Time Period | 3 Months [change] |
Direction | Moves Together |
Strength | Strong |
Accuracy | 100.0% |
Values | Daily Returns |
Ab Small Cap vs. Siit Extended Market
Performance |
Timeline |
Ab Small Cap |
Siit Extended Market |
Ab Small and Siit Extended Volatility Contrast
Predicted Return Density |
Returns |
Pair Trading with Ab Small and Siit Extended
The main advantage of trading using opposite Ab Small and Siit Extended positions is that it hedges away some unsystematic risk. Because of two separate transactions, even if Ab Small position performs unexpectedly, Siit Extended can make up some of the losses. Pair trading also minimizes risk from directional movements in the market. For example, if an entire industry or sector drops because of unexpected headlines, the short position in Siit Extended will offset losses from the drop in Siit Extended's long position.Ab Small vs.
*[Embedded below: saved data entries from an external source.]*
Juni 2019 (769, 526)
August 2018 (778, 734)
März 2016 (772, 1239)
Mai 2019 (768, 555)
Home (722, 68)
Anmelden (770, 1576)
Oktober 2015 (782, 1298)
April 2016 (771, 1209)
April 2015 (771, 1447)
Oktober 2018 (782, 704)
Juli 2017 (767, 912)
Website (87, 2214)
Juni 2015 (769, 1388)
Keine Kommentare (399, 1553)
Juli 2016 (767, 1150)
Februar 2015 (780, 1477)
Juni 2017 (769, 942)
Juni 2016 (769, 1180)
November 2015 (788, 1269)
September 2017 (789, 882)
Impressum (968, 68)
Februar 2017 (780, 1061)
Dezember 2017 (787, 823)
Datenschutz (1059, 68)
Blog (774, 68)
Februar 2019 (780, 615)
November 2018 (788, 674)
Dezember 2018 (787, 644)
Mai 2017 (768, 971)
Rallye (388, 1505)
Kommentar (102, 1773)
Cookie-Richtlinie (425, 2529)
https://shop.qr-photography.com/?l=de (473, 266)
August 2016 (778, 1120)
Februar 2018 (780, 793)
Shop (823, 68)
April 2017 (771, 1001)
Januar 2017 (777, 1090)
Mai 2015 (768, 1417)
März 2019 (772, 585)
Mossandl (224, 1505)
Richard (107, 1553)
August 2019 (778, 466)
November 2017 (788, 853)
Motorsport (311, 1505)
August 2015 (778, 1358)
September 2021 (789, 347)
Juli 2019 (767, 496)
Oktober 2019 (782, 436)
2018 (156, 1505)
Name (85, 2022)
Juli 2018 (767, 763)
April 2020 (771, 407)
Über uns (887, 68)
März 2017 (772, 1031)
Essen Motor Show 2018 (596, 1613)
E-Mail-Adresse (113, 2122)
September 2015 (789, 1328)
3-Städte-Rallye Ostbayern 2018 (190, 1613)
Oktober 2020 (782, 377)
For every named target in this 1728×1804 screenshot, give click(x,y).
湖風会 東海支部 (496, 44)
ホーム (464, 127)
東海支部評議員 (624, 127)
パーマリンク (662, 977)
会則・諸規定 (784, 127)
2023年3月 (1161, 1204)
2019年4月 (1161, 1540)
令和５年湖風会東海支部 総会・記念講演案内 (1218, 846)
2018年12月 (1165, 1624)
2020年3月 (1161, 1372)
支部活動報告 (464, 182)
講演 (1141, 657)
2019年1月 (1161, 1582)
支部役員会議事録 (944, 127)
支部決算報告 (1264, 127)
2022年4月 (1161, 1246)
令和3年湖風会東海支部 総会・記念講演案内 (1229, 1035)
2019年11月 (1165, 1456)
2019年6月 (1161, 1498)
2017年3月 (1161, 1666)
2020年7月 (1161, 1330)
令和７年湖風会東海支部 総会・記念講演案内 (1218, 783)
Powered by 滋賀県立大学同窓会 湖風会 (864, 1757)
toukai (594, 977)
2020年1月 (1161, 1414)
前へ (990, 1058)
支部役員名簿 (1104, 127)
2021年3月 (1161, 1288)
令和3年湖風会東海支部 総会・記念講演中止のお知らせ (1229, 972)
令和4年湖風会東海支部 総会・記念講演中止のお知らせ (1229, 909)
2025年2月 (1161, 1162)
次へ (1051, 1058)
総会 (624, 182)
Qs Large Cap | Ab Small vs. Tax Managed Large Cap | Ab Small vs. Alternative Asset Allocation | Ab Small vs. Rational Strategic Allocation |
Siit Extended vs. Simt Large Cap | Siit Extended vs. Simt Small Cap | Siit Extended vs. Simt Large Cap | Siit Extended vs. Simt Small Cap |
Check out your portfolio center.Note that this page's information should be used as a complementary analysis to find the right mix of equity instruments to add to your existing portfolios or create a brand new portfolio. You can also try the Economic Indicators module to top statistical indicators that provide insights into how an economy is performing.